Since the pandemic began, the business has gained about three times normal revenue, Huettl said.
“It was busier than ever,” she said. “I was the only thing open. Nobody can do anything but ship stuff. They’re shopping online. They’re doing returns. It’s the only place they could go.”
She also found what she believed to be billing irregularities with one of the shipping companies, which was costing her money.
Huettl also hired a business consultant and earned a $3,000 COVID-related grant from the city of Ridgefield. The business was looking up, and the new flood of packages was paying off with a higher profit margin.
“It was like Christmas in April, and then this year for Christmas, it was like three times what’s normal for business. There was a line all the way down to the mailbox (about 50 feet away) from the time I got here to closing time. Everybody was 6- feet apart, but still.”
For Huettl, she’s learning that being a business person isn’t all about spreadsheets and income statements. It’s about people.
“People call from all over to come back here,” she said. “They move to Vancouver, but they come back here. Every single customer is my friend.
“They may not know it yet.
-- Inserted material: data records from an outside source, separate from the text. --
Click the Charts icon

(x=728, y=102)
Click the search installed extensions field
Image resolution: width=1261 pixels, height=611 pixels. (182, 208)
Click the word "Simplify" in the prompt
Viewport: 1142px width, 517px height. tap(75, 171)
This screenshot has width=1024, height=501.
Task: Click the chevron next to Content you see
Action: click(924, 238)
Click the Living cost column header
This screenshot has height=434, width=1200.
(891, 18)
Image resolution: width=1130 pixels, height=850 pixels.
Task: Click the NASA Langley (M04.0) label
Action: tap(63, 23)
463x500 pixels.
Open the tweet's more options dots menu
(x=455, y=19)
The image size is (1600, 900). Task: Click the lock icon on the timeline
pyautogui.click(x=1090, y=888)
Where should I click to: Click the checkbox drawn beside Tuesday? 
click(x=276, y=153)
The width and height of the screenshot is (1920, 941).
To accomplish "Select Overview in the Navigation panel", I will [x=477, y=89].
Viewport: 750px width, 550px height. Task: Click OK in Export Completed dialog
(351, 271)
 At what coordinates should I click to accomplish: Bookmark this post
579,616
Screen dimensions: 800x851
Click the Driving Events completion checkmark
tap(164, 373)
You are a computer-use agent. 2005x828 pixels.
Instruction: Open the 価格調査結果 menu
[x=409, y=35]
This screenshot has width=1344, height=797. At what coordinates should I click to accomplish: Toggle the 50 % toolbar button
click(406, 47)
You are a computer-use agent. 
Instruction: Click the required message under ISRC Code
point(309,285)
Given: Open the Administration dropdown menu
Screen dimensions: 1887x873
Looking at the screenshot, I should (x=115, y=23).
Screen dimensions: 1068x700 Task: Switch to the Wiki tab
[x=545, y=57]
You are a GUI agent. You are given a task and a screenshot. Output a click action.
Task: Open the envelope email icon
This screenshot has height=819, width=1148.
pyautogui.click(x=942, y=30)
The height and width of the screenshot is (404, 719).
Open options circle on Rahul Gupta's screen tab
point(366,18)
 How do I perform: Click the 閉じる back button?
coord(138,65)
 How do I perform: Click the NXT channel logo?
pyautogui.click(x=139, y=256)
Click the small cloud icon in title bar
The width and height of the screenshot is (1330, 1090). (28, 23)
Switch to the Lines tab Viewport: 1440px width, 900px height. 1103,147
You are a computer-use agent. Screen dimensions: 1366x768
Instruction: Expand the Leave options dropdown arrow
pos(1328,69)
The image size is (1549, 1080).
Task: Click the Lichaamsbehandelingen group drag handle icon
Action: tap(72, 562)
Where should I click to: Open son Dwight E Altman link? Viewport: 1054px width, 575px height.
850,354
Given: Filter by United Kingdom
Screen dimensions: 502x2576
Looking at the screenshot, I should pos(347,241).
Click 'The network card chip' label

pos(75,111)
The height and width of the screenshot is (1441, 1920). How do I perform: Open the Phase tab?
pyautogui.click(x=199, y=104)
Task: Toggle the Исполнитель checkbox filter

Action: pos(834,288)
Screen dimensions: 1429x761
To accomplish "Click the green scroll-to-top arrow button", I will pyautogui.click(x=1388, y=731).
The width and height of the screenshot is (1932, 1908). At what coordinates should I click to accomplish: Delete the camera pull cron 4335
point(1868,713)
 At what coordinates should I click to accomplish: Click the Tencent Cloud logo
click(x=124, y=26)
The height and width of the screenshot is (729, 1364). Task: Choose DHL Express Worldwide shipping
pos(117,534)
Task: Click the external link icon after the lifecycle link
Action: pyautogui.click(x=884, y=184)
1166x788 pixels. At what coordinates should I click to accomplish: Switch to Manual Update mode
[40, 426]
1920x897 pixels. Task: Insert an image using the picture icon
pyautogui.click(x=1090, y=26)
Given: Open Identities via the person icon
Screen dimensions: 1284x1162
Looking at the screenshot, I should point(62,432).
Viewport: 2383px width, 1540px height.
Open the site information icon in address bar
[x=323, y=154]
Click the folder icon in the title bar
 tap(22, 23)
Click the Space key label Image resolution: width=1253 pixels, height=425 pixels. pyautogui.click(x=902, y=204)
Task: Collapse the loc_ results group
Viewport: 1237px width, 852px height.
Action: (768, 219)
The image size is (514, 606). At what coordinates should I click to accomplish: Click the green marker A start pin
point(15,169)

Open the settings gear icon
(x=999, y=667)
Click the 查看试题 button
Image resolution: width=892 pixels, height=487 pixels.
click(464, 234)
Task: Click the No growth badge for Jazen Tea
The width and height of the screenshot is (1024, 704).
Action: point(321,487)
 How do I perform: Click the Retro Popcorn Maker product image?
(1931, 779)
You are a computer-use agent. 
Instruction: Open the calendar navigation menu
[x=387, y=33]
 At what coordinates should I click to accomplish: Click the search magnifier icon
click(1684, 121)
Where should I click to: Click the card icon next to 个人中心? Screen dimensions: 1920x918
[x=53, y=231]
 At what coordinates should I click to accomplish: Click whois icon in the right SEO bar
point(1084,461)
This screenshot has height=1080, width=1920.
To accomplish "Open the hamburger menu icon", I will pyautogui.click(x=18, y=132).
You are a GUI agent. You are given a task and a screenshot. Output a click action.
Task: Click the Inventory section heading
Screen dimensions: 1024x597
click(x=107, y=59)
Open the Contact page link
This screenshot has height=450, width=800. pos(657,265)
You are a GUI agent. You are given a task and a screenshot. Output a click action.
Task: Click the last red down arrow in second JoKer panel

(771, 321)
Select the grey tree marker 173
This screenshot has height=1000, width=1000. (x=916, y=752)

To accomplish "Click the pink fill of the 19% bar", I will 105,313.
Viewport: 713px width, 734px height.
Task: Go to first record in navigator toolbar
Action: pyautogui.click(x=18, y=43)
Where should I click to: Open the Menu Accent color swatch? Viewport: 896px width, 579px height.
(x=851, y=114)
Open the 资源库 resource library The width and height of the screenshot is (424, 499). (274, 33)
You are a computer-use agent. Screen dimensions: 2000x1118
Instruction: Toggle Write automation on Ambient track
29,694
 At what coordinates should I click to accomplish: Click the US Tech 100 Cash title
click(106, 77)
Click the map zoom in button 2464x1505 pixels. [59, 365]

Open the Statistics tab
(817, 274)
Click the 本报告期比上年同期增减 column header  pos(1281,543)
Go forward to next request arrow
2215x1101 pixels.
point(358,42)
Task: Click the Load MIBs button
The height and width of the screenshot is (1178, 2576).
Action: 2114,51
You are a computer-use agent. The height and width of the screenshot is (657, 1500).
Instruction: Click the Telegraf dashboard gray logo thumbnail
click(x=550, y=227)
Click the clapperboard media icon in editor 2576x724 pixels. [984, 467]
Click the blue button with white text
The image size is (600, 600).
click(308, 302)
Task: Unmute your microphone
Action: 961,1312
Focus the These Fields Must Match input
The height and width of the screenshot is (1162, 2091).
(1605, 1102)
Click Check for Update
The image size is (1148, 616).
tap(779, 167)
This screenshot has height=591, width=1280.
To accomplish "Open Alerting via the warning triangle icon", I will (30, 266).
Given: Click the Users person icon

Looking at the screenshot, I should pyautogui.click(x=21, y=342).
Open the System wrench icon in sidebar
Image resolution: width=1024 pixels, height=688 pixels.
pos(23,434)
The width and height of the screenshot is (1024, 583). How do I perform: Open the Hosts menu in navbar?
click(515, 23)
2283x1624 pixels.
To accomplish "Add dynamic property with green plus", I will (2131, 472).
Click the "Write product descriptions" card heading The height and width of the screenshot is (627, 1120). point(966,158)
I’ve met so many people through here.”
Huettl is considering hiring someone to help with the extra work, but she wants “to make sure that the personality stays.”
“I’m not in it to make a lot of money,” she said. “I’ll never be rich from this place. I just want customers to know there’s someone on their side.”
Sometimes, if customers ask, Huettl will sell some of the moose merchandise, although none of it is labeled for sale.
“People go, ‘Are all these for sale?’ I say they’re my friends,” but she can’t resist pleasing her customers. (However, a few moose she absolutely won’t sell.)
“I would love for it to keep going like it is,” she said. “It makes people feel good when they come in. It’s not so institutional. It makes it homey.”